Ordinary people - the many - are only 'disadvantaged' by a Labour government which supervises their every thought and action for its own political purposes, convinced because they have read Marx that they are both able and duty-bound to re-educate ordinary people - the many. Labour people refer to ordinary people as ‘the masses’, and send their officials into their homes - and minds - to force them to comply with Labour's minutest, tentacular, whole-life-encompassing regulations.

In drafting its insane, asphyxiating regulatory regime, Labour has demolished English Common Law, perhaps this country's greatest gift to civilised life. Under some of Labour's more creative new laws, an accused person is assumed to be guilty unless he can prove his innocence (not necessarily before a jury of his peers) and his property may be confiscated by the state as soon as he is accused. Soon, everything which is not forbidden will be compulsory.

This, and other damage to our eccentric, pragmatic and successful constitutional settlement is Labour's legacy and it is this, above all its other crimes, which makes Labour the enemy of ordinary people who wish to live quiet, private, peaceful lives. Justice is no longer available to all citizens. Our peaceful society is riven by dangerous divisions which Labour has deliberately created for its own dogmatic and party purposes, or through its cosmic incompetence and ignorance.

If you remove the Labour Party from the lives of ordinary people you remove at a stroke the driver of most of the systemic disadvantages which only a Labour government could impose, by which it drives as many of them as possible down to the gutter where they become semi-feral, aggressive-defensive and utterly dependent on the Labour aristocracy for their survival. If they vote at all, they can only vote to prolong the Labour aristocracy's life of privilege, for Labour has told than that the only alternative is starvation. Real starvation. This is wickedness of the highest order, only a few short steps from eugenics and mass extermination.

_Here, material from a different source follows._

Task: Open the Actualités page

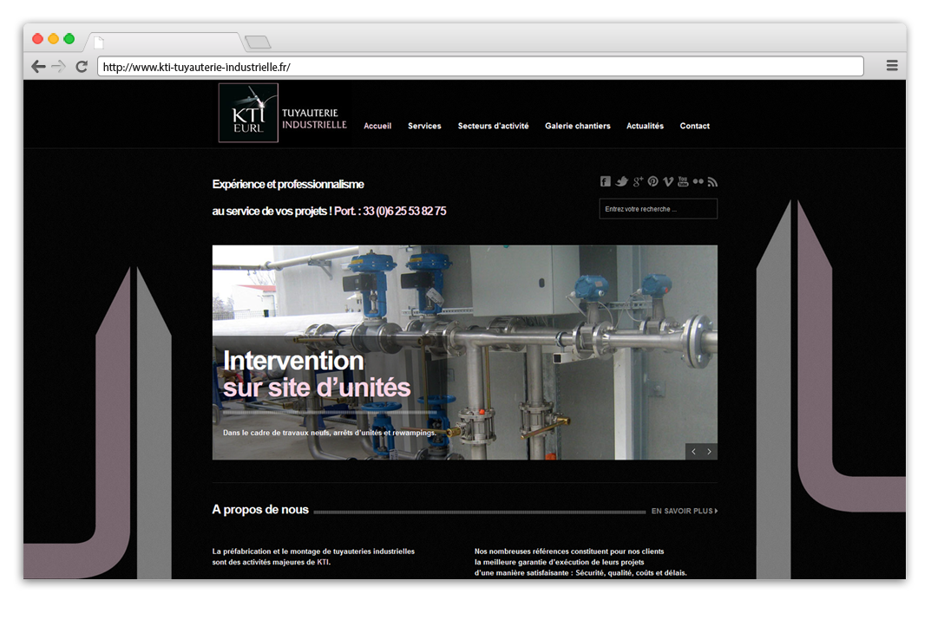Action: (x=645, y=126)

Refuse to accept the Labour Party's definitions of you. With one bound you are free. Your next step is to vote. Vote whichever way you need to, to destroy the patronising, interfering, oppressive Labour government of slave-owning hate-mongers.

2 comments:

  1. Right on the money!! these people really need locking up for their own good and the nations sanity.

    ReplyDelete
  2. Political rancour is not an everyday emotion outside the Labour Party - other than about the Labour Party. Ordinary people - the many - do not wish to waste their lives on it. They have work to do, families and friends to love, hobbies to pursue, soaps to watch, dogs to feed, sock-drawers to sort out. They wish to be left alone, free to aspire if they wish to a WAG-ish or pop-star or banker lifestyle.

    It's quite simple - there's a malcontented force permeating it all which wishes for rancour to be the norm.